Job :: Please copy verbatim the stretch of the records below from the line containing "Task: Select the Dining" through the line containing "Action: tap(468, 528)", including both of those lines.

Item coordinate data ::
[start]

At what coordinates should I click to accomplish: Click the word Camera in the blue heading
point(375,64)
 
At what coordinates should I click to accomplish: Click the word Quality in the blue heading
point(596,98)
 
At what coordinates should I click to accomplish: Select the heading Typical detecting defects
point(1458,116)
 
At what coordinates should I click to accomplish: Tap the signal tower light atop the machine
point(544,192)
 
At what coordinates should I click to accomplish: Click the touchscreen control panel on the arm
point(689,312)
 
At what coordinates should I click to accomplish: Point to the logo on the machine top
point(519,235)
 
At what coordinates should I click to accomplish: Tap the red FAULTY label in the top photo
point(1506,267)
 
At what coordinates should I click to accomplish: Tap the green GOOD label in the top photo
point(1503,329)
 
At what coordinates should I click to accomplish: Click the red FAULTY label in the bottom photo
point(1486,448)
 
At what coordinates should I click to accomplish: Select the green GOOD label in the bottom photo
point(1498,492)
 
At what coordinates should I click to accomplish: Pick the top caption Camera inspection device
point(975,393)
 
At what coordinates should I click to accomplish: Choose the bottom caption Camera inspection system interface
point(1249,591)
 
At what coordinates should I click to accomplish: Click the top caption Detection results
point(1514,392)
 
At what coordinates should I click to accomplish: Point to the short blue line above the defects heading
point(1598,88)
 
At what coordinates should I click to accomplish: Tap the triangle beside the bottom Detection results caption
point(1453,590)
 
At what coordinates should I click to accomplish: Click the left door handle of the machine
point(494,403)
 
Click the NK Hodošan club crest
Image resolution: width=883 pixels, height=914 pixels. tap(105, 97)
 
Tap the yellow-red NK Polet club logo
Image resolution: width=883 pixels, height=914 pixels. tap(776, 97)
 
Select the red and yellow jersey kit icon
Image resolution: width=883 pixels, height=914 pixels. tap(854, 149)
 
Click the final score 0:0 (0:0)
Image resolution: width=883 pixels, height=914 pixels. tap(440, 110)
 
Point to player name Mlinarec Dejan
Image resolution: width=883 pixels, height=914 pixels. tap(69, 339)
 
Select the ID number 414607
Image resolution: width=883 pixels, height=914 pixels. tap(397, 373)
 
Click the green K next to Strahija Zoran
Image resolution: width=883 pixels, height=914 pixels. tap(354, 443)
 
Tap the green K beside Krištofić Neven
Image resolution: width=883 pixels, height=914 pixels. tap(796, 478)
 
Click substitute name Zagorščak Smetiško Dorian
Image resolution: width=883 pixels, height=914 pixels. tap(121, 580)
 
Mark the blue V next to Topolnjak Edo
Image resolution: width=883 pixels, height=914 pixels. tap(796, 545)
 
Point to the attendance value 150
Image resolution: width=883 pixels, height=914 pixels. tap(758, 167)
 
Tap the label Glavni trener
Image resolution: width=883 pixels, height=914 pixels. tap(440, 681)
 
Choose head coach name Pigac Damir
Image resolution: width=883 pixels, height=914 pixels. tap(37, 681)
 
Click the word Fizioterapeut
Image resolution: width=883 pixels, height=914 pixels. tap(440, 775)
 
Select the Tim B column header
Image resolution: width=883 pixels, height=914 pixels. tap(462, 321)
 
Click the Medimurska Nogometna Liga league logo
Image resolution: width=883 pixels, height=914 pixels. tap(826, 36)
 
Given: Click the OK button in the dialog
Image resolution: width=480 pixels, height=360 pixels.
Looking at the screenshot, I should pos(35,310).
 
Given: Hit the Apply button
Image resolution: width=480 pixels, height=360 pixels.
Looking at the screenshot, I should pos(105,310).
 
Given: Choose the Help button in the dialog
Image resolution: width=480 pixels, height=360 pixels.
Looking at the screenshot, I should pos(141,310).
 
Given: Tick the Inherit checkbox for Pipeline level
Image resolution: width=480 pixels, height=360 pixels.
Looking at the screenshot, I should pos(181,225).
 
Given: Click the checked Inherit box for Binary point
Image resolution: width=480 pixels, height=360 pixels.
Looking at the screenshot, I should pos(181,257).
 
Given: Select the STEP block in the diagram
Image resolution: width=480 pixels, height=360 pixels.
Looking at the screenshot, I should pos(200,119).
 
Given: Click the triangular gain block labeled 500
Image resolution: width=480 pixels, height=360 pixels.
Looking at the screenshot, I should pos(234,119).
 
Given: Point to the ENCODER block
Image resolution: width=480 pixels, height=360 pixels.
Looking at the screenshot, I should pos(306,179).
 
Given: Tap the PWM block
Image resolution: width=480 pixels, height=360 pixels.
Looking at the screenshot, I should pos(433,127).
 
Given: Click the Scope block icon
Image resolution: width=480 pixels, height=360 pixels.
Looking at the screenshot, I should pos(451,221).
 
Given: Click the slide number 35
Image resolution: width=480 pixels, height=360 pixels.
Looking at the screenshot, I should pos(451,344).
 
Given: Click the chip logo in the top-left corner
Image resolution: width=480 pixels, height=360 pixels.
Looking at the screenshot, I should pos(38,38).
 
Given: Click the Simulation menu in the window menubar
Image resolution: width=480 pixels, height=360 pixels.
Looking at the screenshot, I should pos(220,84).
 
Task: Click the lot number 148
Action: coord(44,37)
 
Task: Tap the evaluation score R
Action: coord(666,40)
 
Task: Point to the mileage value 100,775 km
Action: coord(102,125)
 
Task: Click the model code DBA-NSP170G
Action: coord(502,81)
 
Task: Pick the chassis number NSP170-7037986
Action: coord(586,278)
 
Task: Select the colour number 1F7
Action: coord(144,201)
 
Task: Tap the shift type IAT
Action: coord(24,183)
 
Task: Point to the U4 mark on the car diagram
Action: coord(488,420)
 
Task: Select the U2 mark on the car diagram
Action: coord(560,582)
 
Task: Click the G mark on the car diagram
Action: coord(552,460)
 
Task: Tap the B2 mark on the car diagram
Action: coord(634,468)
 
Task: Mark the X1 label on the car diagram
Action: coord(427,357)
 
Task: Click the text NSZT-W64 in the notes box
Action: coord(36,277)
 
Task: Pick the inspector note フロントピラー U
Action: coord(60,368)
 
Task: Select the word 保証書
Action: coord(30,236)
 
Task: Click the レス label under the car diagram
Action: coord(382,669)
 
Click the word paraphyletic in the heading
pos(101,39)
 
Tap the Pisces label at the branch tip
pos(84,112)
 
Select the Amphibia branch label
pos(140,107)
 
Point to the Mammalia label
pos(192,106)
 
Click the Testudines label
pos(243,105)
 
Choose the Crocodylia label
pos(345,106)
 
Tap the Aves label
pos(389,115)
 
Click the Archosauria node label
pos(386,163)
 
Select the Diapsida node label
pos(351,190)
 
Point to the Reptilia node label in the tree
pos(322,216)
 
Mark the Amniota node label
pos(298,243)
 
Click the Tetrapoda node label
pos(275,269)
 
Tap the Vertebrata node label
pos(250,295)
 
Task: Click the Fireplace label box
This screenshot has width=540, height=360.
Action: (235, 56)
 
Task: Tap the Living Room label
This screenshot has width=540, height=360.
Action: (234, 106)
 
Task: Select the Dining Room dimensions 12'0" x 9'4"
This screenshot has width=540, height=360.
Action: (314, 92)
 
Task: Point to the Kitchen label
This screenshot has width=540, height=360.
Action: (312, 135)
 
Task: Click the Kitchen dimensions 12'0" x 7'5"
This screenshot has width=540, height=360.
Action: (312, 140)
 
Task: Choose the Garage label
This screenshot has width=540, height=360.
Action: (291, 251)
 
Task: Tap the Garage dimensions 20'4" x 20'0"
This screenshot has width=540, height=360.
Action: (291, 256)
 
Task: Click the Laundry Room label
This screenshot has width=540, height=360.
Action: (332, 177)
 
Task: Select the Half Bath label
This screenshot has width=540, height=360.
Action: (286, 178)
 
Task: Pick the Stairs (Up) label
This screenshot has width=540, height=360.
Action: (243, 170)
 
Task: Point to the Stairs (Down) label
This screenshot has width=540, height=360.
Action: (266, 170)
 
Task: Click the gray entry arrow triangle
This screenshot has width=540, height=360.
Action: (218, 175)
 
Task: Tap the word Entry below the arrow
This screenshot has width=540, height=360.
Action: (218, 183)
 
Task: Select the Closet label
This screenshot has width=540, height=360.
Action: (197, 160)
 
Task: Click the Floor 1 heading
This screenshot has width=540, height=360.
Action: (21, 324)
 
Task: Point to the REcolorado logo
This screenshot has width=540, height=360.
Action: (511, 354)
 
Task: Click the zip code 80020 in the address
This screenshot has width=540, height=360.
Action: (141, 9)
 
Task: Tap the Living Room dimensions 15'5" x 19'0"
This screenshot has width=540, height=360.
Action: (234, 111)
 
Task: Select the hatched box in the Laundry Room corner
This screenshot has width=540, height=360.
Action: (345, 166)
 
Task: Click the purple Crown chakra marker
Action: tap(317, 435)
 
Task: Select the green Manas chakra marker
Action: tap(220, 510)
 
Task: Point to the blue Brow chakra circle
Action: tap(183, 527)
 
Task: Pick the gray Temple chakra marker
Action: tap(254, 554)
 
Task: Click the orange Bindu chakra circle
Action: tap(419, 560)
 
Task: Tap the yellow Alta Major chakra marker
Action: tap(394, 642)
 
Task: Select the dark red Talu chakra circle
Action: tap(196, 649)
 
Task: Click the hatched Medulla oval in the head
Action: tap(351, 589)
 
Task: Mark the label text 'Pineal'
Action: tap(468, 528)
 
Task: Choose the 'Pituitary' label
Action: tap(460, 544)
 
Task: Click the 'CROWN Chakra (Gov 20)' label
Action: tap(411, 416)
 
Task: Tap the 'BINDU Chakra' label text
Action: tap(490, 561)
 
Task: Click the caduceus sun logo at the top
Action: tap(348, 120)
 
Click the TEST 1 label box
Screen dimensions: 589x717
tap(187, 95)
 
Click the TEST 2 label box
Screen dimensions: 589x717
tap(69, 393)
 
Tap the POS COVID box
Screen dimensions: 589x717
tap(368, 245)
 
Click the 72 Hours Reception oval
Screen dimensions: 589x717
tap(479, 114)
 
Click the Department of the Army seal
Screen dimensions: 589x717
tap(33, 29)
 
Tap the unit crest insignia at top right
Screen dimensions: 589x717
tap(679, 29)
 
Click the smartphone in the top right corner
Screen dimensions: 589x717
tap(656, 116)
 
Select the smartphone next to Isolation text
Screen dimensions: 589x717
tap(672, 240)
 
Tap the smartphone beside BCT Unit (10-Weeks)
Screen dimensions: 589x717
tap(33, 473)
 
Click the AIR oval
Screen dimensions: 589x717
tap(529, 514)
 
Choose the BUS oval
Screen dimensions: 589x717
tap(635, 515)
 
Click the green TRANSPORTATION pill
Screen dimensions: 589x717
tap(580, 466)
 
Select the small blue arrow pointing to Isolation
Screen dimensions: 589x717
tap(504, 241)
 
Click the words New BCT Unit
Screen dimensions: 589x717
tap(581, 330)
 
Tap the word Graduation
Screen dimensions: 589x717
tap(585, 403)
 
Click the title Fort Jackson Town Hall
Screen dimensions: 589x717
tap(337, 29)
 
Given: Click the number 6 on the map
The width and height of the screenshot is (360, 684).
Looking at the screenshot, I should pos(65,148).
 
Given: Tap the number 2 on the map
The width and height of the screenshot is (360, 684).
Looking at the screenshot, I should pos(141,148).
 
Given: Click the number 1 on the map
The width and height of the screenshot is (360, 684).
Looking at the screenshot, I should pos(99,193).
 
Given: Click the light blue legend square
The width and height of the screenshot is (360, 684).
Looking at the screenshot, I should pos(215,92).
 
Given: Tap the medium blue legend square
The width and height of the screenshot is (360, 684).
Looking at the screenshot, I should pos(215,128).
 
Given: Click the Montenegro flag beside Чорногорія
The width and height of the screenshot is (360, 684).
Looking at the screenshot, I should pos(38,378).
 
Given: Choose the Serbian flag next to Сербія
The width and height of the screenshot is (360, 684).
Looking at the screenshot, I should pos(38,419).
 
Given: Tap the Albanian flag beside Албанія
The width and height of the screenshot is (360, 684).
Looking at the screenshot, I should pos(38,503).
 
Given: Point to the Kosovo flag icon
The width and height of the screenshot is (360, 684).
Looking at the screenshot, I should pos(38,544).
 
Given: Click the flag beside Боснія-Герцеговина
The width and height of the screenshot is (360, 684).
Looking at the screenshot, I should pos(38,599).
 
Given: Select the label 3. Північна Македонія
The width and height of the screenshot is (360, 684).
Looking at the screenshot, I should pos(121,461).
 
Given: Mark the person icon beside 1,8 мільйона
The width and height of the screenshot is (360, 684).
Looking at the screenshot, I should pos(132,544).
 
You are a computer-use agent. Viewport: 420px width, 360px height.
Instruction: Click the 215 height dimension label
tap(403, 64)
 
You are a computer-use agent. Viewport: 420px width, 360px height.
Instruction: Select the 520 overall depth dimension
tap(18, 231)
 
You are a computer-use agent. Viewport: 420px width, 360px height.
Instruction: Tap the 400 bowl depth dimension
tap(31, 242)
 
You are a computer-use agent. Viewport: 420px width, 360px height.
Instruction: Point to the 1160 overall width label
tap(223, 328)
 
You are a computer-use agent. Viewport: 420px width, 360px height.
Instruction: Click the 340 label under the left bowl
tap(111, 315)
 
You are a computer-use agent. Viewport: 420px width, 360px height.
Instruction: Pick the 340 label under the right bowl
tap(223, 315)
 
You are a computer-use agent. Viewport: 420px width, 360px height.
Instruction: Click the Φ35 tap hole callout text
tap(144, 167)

[end]

Written response ::
Task: Select the Dining Room dimensions 12'0" x 9'4"
This screenshot has width=540, height=360.
Action: (314, 92)
 
Task: Point to the Kitchen label
This screenshot has width=540, height=360.
Action: (312, 135)
 
Task: Click the Kitchen dimensions 12'0" x 7'5"
This screenshot has width=540, height=360.
Action: (312, 140)
 
Task: Choose the Garage label
This screenshot has width=540, height=360.
Action: (291, 251)
 
Task: Tap the Garage dimensions 20'4" x 20'0"
This screenshot has width=540, height=360.
Action: (291, 256)
 
Task: Click the Laundry Room label
This screenshot has width=540, height=360.
Action: (332, 177)
 
Task: Select the Half Bath label
This screenshot has width=540, height=360.
Action: (286, 178)
 
Task: Pick the Stairs (Up) label
This screenshot has width=540, height=360.
Action: (243, 170)
 
Task: Point to the Stairs (Down) label
This screenshot has width=540, height=360.
Action: (266, 170)
 
Task: Click the gray entry arrow triangle
This screenshot has width=540, height=360.
Action: (218, 175)
 
Task: Tap the word Entry below the arrow
This screenshot has width=540, height=360.
Action: (218, 183)
 
Task: Select the Closet label
This screenshot has width=540, height=360.
Action: (197, 160)
 
Task: Click the Floor 1 heading
This screenshot has width=540, height=360.
Action: (21, 324)
 
Task: Point to the REcolorado logo
This screenshot has width=540, height=360.
Action: (511, 354)
 
Task: Click the zip code 80020 in the address
This screenshot has width=540, height=360.
Action: (141, 9)
 
Task: Tap the Living Room dimensions 15'5" x 19'0"
This screenshot has width=540, height=360.
Action: (234, 111)
 
Task: Select the hatched box in the Laundry Room corner
This screenshot has width=540, height=360.
Action: (345, 166)
 
Task: Click the purple Crown chakra marker
Action: tap(317, 435)
 
Task: Select the green Manas chakra marker
Action: tap(220, 510)
 
Task: Point to the blue Brow chakra circle
Action: tap(183, 527)
 
Task: Pick the gray Temple chakra marker
Action: tap(254, 554)
 
Task: Click the orange Bindu chakra circle
Action: tap(419, 560)
 
Task: Tap the yellow Alta Major chakra marker
Action: tap(394, 642)
 
Task: Select the dark red Talu chakra circle
Action: tap(196, 649)
 
Task: Click the hatched Medulla oval in the head
Action: tap(351, 589)
 
Task: Mark the label text 'Pineal'
Action: tap(468, 528)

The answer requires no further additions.